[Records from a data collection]
--

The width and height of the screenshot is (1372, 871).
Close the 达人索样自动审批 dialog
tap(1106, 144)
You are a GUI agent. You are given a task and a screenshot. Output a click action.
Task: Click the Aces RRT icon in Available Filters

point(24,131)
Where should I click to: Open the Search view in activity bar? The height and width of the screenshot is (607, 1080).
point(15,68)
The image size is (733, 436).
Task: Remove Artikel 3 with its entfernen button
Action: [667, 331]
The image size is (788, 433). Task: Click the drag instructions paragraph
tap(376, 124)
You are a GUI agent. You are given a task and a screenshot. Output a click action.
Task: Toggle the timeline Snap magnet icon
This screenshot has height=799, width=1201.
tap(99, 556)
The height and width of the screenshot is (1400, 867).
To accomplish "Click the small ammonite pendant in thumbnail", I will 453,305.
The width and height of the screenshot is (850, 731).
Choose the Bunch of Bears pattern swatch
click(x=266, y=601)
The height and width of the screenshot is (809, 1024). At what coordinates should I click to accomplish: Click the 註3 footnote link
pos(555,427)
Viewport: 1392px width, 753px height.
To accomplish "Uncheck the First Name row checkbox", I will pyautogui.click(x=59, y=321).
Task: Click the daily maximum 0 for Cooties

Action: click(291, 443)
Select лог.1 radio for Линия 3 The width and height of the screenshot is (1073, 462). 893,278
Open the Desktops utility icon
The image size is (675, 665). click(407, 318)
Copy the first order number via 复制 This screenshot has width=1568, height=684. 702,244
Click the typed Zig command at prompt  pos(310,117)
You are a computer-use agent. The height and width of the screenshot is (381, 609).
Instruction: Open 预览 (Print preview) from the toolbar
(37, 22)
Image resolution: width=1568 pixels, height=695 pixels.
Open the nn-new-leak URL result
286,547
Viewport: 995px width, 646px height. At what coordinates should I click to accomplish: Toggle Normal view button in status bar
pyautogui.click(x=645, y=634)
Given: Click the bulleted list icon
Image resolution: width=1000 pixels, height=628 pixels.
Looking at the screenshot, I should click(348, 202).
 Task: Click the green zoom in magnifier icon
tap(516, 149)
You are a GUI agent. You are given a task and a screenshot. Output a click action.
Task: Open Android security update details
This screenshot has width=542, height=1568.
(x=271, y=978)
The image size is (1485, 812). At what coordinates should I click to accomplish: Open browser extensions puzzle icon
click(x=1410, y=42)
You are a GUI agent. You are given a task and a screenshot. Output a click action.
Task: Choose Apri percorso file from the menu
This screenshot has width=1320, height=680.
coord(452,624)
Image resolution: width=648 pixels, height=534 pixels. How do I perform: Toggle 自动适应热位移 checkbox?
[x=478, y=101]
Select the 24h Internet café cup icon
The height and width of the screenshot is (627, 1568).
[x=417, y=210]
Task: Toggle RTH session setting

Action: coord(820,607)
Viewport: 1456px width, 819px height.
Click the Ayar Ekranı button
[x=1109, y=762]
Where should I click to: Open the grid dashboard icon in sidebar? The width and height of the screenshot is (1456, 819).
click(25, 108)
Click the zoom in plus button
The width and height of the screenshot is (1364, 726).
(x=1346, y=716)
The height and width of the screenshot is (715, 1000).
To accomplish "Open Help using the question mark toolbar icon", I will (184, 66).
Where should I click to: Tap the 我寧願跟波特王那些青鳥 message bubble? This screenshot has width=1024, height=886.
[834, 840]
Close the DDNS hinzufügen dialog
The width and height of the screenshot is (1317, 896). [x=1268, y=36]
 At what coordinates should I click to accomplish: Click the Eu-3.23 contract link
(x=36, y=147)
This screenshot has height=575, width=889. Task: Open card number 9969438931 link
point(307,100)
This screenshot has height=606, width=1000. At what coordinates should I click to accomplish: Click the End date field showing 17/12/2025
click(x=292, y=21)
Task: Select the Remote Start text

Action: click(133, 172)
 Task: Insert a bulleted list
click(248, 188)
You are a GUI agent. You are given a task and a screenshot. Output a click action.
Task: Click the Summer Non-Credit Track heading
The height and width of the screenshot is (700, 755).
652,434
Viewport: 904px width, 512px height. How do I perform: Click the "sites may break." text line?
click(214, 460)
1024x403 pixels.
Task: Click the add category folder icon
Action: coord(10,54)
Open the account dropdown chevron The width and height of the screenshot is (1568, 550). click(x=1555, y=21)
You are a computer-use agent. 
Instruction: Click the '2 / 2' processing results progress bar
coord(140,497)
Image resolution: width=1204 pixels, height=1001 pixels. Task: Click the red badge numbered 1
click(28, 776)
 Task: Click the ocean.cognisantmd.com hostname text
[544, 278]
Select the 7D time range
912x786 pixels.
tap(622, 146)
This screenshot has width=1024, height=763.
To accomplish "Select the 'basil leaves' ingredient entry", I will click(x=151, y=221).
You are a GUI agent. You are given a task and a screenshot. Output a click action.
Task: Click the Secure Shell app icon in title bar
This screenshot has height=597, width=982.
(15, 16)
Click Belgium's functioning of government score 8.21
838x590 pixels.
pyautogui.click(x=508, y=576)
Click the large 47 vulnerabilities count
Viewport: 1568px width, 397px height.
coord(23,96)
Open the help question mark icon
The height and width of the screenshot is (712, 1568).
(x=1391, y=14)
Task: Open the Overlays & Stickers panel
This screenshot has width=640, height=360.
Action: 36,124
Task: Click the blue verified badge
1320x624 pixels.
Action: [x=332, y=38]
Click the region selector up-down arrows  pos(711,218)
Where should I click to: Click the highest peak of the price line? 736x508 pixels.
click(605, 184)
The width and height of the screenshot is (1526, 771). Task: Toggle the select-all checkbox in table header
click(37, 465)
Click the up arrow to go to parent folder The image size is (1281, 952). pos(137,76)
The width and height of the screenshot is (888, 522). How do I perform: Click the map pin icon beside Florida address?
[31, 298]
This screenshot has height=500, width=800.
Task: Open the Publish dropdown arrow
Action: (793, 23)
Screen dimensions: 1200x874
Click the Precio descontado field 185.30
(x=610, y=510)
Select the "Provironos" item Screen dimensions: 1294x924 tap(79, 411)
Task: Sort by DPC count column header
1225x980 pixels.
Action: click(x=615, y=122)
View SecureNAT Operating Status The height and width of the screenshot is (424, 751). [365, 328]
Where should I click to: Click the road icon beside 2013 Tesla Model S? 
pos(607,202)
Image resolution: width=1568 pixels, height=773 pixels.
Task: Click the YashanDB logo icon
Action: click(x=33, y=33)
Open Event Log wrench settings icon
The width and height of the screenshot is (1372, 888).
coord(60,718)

--

* TASK OBJECTIVE
Copy the records above. Keep every word as it is.

* PROBLEM SOLUTION
The width and height of the screenshot is (1372, 871).
Close the 达人索样自动审批 dialog
tap(1106, 144)
You are a GUI agent. You are given a task and a screenshot. Output a click action.
Task: Click the Aces RRT icon in Available Filters

point(24,131)
Where should I click to: Open the Search view in activity bar? The height and width of the screenshot is (607, 1080).
point(15,68)
The image size is (733, 436).
Task: Remove Artikel 3 with its entfernen button
Action: [667, 331]
The image size is (788, 433). Task: Click the drag instructions paragraph
tap(376, 124)
You are a GUI agent. You are given a task and a screenshot. Output a click action.
Task: Toggle the timeline Snap magnet icon
This screenshot has height=799, width=1201.
tap(99, 556)
The height and width of the screenshot is (1400, 867).
To accomplish "Click the small ammonite pendant in thumbnail", I will 453,305.
The width and height of the screenshot is (850, 731).
Choose the Bunch of Bears pattern swatch
click(x=266, y=601)
The height and width of the screenshot is (809, 1024). At what coordinates should I click to accomplish: Click the 註3 footnote link
pos(555,427)
Viewport: 1392px width, 753px height.
To accomplish "Uncheck the First Name row checkbox", I will pyautogui.click(x=59, y=321).
Task: Click the daily maximum 0 for Cooties

Action: click(291, 443)
Select лог.1 radio for Линия 3 The width and height of the screenshot is (1073, 462). 893,278
Open the Desktops utility icon
The image size is (675, 665). click(407, 318)
Copy the first order number via 复制 This screenshot has width=1568, height=684. 702,244
Click the typed Zig command at prompt  pos(310,117)
You are a computer-use agent. The height and width of the screenshot is (381, 609).
Instruction: Open 预览 (Print preview) from the toolbar
(37, 22)
Image resolution: width=1568 pixels, height=695 pixels.
Open the nn-new-leak URL result
286,547
Viewport: 995px width, 646px height. At what coordinates should I click to accomplish: Toggle Normal view button in status bar
pyautogui.click(x=645, y=634)
Given: Click the bulleted list icon
Image resolution: width=1000 pixels, height=628 pixels.
Looking at the screenshot, I should click(348, 202).
 Task: Click the green zoom in magnifier icon
tap(516, 149)
You are a GUI agent. You are given a task and a screenshot. Output a click action.
Task: Open Android security update details
This screenshot has width=542, height=1568.
(x=271, y=978)
The image size is (1485, 812). At what coordinates should I click to accomplish: Open browser extensions puzzle icon
click(x=1410, y=42)
You are a GUI agent. You are given a task and a screenshot. Output a click action.
Task: Choose Apri percorso file from the menu
This screenshot has width=1320, height=680.
coord(452,624)
Image resolution: width=648 pixels, height=534 pixels. How do I perform: Toggle 自动适应热位移 checkbox?
[x=478, y=101]
Select the 24h Internet café cup icon
The height and width of the screenshot is (627, 1568).
[x=417, y=210]
Task: Toggle RTH session setting

Action: coord(820,607)
Viewport: 1456px width, 819px height.
Click the Ayar Ekranı button
[x=1109, y=762]
Where should I click to: Open the grid dashboard icon in sidebar? The width and height of the screenshot is (1456, 819).
click(25, 108)
Click the zoom in plus button
The width and height of the screenshot is (1364, 726).
(x=1346, y=716)
The height and width of the screenshot is (715, 1000).
To accomplish "Open Help using the question mark toolbar icon", I will (184, 66).
Where should I click to: Tap the 我寧願跟波特王那些青鳥 message bubble? This screenshot has width=1024, height=886.
[834, 840]
Close the DDNS hinzufügen dialog
The width and height of the screenshot is (1317, 896). [x=1268, y=36]
 At what coordinates should I click to accomplish: Click the Eu-3.23 contract link
(x=36, y=147)
This screenshot has height=575, width=889. Task: Open card number 9969438931 link
point(307,100)
This screenshot has height=606, width=1000. At what coordinates should I click to accomplish: Click the End date field showing 17/12/2025
click(x=292, y=21)
Task: Select the Remote Start text

Action: click(133, 172)
 Task: Insert a bulleted list
click(248, 188)
You are a GUI agent. You are given a task and a screenshot. Output a click action.
Task: Click the Summer Non-Credit Track heading
The height and width of the screenshot is (700, 755).
652,434
Viewport: 904px width, 512px height. How do I perform: Click the "sites may break." text line?
click(214, 460)
1024x403 pixels.
Task: Click the add category folder icon
Action: coord(10,54)
Open the account dropdown chevron The width and height of the screenshot is (1568, 550). click(x=1555, y=21)
You are a computer-use agent. 
Instruction: Click the '2 / 2' processing results progress bar
coord(140,497)
Image resolution: width=1204 pixels, height=1001 pixels. Task: Click the red badge numbered 1
click(28, 776)
 Task: Click the ocean.cognisantmd.com hostname text
[544, 278]
Select the 7D time range
912x786 pixels.
tap(622, 146)
This screenshot has width=1024, height=763.
To accomplish "Select the 'basil leaves' ingredient entry", I will click(x=151, y=221).
You are a GUI agent. You are given a task and a screenshot. Output a click action.
Task: Click the Secure Shell app icon in title bar
This screenshot has height=597, width=982.
(15, 16)
Click Belgium's functioning of government score 8.21
838x590 pixels.
pyautogui.click(x=508, y=576)
Click the large 47 vulnerabilities count
Viewport: 1568px width, 397px height.
coord(23,96)
Open the help question mark icon
The height and width of the screenshot is (712, 1568).
(x=1391, y=14)
Task: Open the Overlays & Stickers panel
This screenshot has width=640, height=360.
Action: 36,124
Task: Click the blue verified badge
1320x624 pixels.
Action: [x=332, y=38]
Click the region selector up-down arrows  pos(711,218)
Where should I click to: Click the highest peak of the price line? 736x508 pixels.
click(605, 184)
The width and height of the screenshot is (1526, 771). Task: Toggle the select-all checkbox in table header
click(37, 465)
Click the up arrow to go to parent folder The image size is (1281, 952). pos(137,76)
The width and height of the screenshot is (888, 522). How do I perform: Click the map pin icon beside Florida address?
[31, 298]
This screenshot has height=500, width=800.
Task: Open the Publish dropdown arrow
Action: (793, 23)
Screen dimensions: 1200x874
Click the Precio descontado field 185.30
(x=610, y=510)
Select the "Provironos" item Screen dimensions: 1294x924 tap(79, 411)
Task: Sort by DPC count column header
1225x980 pixels.
Action: click(x=615, y=122)
View SecureNAT Operating Status The height and width of the screenshot is (424, 751). [365, 328]
Where should I click to: Click the road icon beside 2013 Tesla Model S? 
pos(607,202)
Image resolution: width=1568 pixels, height=773 pixels.
Task: Click the YashanDB logo icon
Action: click(x=33, y=33)
Open Event Log wrench settings icon
The width and height of the screenshot is (1372, 888).
coord(60,718)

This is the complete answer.